The Way Back • The new Berkeley location of The Way Back seamlessly combines a comfy neighborhood bar atmosphere with an elevated fine-dining sensibility. Design-wise, this medley shows up in the intimate dark-wood booths, worn leather club couches, and plenty of decorative foliage throughout. The menu follows that combination as well, as the kitchen simultaneously pushes out dishes like fried chicken with hot sauce and pickles, spaghetti tossed with chicken liver and mushrooms, and hot plates of feels-like-home apple cake to finish.

Where to Drink

Stranahan’s • Of the many distilleries in Denver, there’s an important reason to stop by Stranahan’s: to see if the brand’s highly coveted annual release of Snowflake whiskey is available by the dram. Featuring a unique blend by master distiller Rob Dietrich, this limited-edition bottle is unveiled at the distillery every December to jaw-dropping queues of enthusiasts, many of whom wait up to 36 hours leading up to the launch. Once the bottles are sold out, the only place to sample that year’s Snowflake is at the distillery’s lounge—until they too run out, that is.

Stranahan’s Distillery  Courtesy Stranahan's Distillery

Cooper Lounge • Discreetly tucked away on the mezzanine level of Union Station’s Great Hall, Cooper Lounge is all about elegance and glamour, thanks to its interior design inspired by the bar car of the Orient Express. Since its renovation, the restaurant has become a buzzy social destination for locals for its magnificent views of downtown Denver served best with sharp classic cocktails like a New York Sour topped with a Cabernet Sauvignon float and made more local with a four-grain whiskey from Laws Whiskey House.

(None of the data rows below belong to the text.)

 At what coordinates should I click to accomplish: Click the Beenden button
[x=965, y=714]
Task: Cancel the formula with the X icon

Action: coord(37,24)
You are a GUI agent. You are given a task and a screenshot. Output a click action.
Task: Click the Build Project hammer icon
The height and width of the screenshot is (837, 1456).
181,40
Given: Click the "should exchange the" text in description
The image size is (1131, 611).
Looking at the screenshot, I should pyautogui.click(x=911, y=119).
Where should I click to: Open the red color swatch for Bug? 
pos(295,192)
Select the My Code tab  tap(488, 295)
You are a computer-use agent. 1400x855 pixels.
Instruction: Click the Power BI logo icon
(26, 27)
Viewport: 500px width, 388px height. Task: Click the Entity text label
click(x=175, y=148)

Suite 6A • The Ramble Hotel’s discreet Suite 6A isn’t a speakeasy per se, but with only 21 seats (and no standing around) reservations are highly recommended. Here, the focus is on providing an elevated cocktail experience that orbits around personalized service: In addition to the limited seating, the menu has only five items in it—drinks that inspired the team’s imagination that week (meaning, next week those five drinks will be rotated out). If nothing there gets you excited, speak to your server, the bartenders are ready to whip up just about anything.

Williams & Graham • Sean Kenyon put Denver’s bar scene on the map with his Williams & Graham. Slink through the bookshelf into the Prohibition-style interiors to order a perfected classic libation with homemade syrups, tinctures, and juices. Or chat up the staff about your favorite liquor and flavors, and they’ll conjure up a bespoke beverage. (With a spirits collection that’s 500 bottles deep, there’s a lot of options at hand.) And be sure to reserve your seat well in advance—with the recognition it has received, Williams & Graham is mobbed nightly by locals and travelers alike.

RiNo Yacht Club • This locally beloved bar inside the original Source market hall has been a popular happy hour stop since it opened in 2014. Like most cocktail destinations worth their salt, RiNo Yacht Club can build the drink of your dreams, but what sets owners Mary Wright and McLain Hedges’ bar apart is its commitment to sustainability. Don’t be surprised to learn that some of the ingredients in your beverage might have been a repurposed item from one of the other stalls in the market. For instance, the complex rye-based Something’s Up with Jack features spent coffee and chai from Cafe Figerati; while Most Improbable Dream is mixed with a homemade orgeat from avocado pits from a neighboring food truck.